#### Exercise goal
The line that holds "This screenshot has height=801, width=1137." marks the start. Return it and each following line through the end of the data, unchanged.

#### Data supplied

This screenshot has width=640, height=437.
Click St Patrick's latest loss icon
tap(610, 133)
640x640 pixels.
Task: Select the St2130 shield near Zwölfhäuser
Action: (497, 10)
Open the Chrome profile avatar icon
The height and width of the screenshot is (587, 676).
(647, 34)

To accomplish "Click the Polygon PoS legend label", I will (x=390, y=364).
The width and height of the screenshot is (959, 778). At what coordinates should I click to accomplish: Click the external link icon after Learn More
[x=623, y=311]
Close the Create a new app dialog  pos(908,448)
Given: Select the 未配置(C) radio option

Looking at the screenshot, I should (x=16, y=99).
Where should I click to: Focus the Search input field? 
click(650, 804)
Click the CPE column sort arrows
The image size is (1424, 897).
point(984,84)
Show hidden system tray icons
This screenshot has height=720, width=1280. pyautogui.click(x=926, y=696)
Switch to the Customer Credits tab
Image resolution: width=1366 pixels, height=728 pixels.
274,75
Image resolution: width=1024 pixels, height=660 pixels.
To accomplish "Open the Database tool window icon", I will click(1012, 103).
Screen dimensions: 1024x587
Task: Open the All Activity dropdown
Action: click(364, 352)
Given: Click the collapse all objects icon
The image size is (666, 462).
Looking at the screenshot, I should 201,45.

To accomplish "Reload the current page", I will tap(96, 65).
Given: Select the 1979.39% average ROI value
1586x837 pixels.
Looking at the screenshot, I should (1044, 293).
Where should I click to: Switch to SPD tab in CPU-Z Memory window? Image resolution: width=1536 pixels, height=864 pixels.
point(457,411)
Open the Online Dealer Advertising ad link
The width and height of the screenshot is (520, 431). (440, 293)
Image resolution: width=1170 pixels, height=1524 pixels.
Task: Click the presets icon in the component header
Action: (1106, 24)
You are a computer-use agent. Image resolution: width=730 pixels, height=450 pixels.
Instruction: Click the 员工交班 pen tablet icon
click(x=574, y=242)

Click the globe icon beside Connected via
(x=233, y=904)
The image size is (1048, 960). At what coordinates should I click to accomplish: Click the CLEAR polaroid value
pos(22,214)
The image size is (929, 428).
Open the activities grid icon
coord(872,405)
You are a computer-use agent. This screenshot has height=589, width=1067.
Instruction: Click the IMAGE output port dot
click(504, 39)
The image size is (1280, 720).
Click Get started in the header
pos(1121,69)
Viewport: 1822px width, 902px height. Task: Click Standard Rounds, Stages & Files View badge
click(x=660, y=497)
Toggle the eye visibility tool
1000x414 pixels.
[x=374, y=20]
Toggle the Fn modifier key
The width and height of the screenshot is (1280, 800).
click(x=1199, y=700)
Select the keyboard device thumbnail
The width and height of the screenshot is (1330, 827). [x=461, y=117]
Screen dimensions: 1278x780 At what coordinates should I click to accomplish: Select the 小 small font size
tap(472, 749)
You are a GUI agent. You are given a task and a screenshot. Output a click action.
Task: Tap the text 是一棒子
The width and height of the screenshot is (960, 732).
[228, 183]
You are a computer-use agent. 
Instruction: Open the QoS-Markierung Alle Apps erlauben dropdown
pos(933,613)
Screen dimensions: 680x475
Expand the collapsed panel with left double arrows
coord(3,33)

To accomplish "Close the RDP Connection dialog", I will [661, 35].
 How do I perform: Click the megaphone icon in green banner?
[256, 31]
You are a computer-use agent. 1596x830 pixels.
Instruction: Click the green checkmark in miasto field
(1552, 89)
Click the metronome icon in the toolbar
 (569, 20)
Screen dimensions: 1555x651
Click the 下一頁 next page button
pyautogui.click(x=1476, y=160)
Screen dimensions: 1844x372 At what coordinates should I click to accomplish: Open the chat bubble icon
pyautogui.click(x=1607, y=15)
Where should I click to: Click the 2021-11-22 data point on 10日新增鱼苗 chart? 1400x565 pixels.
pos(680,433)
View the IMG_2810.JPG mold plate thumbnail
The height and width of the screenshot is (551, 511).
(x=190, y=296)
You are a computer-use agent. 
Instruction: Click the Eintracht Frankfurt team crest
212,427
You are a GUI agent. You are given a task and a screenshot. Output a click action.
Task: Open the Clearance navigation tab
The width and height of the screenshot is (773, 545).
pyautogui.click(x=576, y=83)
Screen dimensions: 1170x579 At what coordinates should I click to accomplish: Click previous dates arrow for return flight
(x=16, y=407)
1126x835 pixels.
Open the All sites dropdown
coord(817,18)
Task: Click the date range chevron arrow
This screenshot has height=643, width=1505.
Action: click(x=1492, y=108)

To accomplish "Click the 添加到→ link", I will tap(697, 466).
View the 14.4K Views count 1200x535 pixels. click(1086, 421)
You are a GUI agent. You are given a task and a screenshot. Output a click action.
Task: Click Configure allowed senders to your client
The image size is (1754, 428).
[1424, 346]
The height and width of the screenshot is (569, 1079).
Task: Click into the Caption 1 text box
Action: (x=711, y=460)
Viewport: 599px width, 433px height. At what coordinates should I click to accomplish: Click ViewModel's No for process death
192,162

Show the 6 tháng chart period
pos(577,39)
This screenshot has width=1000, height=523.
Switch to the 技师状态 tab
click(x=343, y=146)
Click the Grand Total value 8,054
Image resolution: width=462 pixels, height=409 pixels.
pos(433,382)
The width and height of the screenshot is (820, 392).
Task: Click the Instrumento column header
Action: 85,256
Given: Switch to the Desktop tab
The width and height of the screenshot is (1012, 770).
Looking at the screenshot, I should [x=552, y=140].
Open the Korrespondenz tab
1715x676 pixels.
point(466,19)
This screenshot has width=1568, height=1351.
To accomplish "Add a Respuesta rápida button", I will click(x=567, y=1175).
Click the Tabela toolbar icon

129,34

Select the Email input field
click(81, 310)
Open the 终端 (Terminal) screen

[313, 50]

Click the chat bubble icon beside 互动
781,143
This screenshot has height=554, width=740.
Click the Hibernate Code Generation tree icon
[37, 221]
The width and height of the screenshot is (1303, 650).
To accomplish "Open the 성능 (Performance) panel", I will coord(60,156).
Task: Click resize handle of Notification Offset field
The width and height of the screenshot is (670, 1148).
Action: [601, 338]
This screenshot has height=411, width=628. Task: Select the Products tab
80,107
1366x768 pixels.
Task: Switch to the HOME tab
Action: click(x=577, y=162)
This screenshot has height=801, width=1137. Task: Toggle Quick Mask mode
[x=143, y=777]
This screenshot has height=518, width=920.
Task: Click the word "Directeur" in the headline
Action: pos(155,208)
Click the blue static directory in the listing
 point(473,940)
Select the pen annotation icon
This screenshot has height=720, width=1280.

#### Expected answer
This screenshot has height=801, width=1137. Task: Toggle Quick Mask mode
[x=143, y=777]
This screenshot has height=518, width=920.
Task: Click the word "Directeur" in the headline
Action: pos(155,208)
Click the blue static directory in the listing
 point(473,940)
Select the pen annotation icon
This screenshot has height=720, width=1280.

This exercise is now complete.